Pero cuando llego al lavabo encuentro ambas puertas cerradas. Del baño de mujeres sale primero una anciana que vuelve a la mesa a tomar café con sus amigas. Poco después se abre la puerta del lavabo de hombres, veo al camarero que nos ha traído los platos. ¿Dónde está Elena? Me asomo a la cocina, no hay rastro de ella, pregunto, nadie la ha visto salir. La puerta de atrás da una de las sombrías callejuelas, un lado da a un pequeño canal y el otro a la plaza iluminada por el sol, pero no hay rastro de mi amiga. Cuando regreso a la mesa tampoco encuentro a Christopher Graves, parece que él también ha desaparecido, la factura está pagada con solamente un menú y una copa de vino, y tanto su taza como la mancha de café han desaparecido del mantel. No hay rastro de nadie salvo de mí en el Café Mahler.

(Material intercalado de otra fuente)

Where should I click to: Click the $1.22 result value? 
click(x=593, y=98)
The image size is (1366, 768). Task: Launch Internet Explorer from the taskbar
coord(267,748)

Recojo mi maletín y salgo fuera, un tenue sol de primavera me ciega los ojos. Todo parece totalmente normal en la plaza, una pareja toma café, unos turistas miran un mapa…yo vuelvo a caminar por la ciudad, vagando sin rumbo por sus puentes y sus canales. En la foto Graves sigue sonriendo, pero el extraño calor de su mirada ha desaparecido, y la textura borrosa de sus ojos da cuenta de los años que tiene la foto. Pero me voy con la impresión de que volveré a encontrarle, tal vez ya no lo recuerde cuando ocurra, quizá sea en otro universo, después de sabe Dios cuántos millones de siglos, después de que Venecia se haya sumergido en el agua, detrás de milenios de pestes, guerras y monumentos alzados otra vez, Tiziano, Marco Polo, Casanova, eternamente recorriendo estas mismas calles, perdiéndose en las sombras de las puertas y las estatuas. Presiento la intuición de un tiempo inmenso, una dimensión cósmica más allá de nuestros ojos y nuestras mentes, donde el universo se destruye y se rehace constantemente, y la pequeña partícula de esta ciudad alzándose una vez y otra sobre el agua.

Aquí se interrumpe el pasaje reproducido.